In 1979, a rear addition was constructed, designed by Robert E. Schwartz & Associates, Architect, also of Midland. Two of the original
windows were required to be closed and the public entry in the circuit courtroom required relocation at the rear during the 1979 addition. The open stairway in the central lobby was removed and replaced with an enclosed stairway in the front vestibule. Due to the slope of the land, a fourth level was created, opening at ground level in the back.

In 2003, the front entrance on Main Street was closed for security to limit potential weapons in the courthouse.

The courthouse was renovated in 2018 to restore Main Street access for the public and modernize the interior to improve safety and functionality for the staff and public.
The renos included new elevators, electrical, plumbing, locked courtroom entrances, special judicial access to the clerk of courts, glass partitions to separate the public from court clerks and a new hallway built for movement of inmates from courtrooms to and from the sally port.
The original project cost was $7.8 million with a $660K cost overrun for HVAC and fire suppression.
Funding was provided by the Herbert H. and Grace A. Dow Foundation, the Rollin M. Gerstacker Foundation, the Charles J. Strosacker Foundation and the Dow Chemical Company Foundation who partnered with Midland County. Grants were also provided by the Michigan Baseball Foundation, Dow Chemical Company and the Alden and Vada Dow Family Foundation.

== Courthouse ==
===Description===
The Midland County Courthouse is a three-story Tudor Revival style courthouse, measuring approximately 117 feet in length and 56 to 90 feet in depth. It is sited on a grade, so that only two stories appear on the front elevation. The main section of the roof is hipped, with two gable ends projecting; orange, red and tan clay tiles cover the roof. Fieldstone is used as the base of the building up to the windowsills. Above are stucco walls, with the second floor tusked under the eaves of the roof. Half-timbered gable ends, and dormers contain windows to the second floor.
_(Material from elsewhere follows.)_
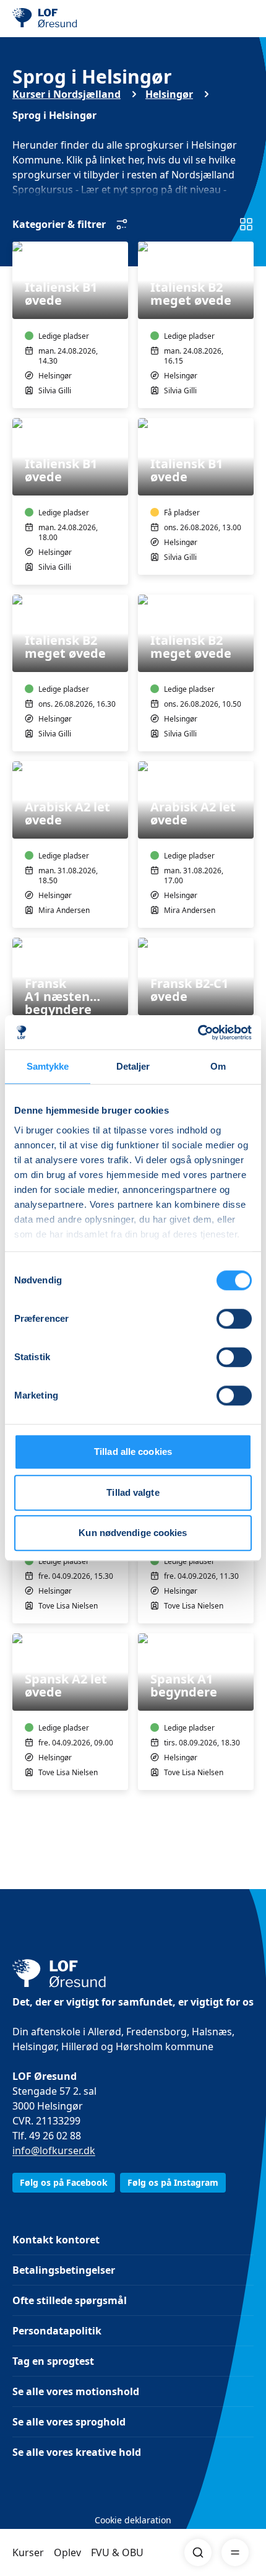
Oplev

The original courthouse included 56 rooms, 16 closets and 7 vaults. The basement included offices for public works and the sheriff. The
first-floor contained offices for the treasurer, clerk, register of deeds and probate courtroom. The second-floor featured circuit court rooms and judges' chambers and lawyers' work rooms. The top floor was the central lobby. There was actually a third floor under the
roof peak that contained sleeping quarters and bathrooms for jurors of both sexes.

===Artwork===

Rear view of courthouse

A group of paintings were hung in the courthouse lobby in 1927, created by Biron Roger, an artist from Detroit. They illustrate the progression of history in Midland County. The first painting depicts a Chippewa brave walking into his village with a deer slung on his shoulders. The second shows a pioneer couple standing over a sleeping baby in a cradle. The third illustrates the county's 50-year lumber boom with a lumberjack felling a tree. The fourth pictures a woman planting seeds on a farm, and the fifth portrays Herbert Dow standing over Midland titled, "The Sower." A sixth painting was planned, named, "The Return of the Soldiers," but the county ran out of money and the artist's health declined. The sixth frame features the words, "The artist has depicted the past. Your deeds will determine the future."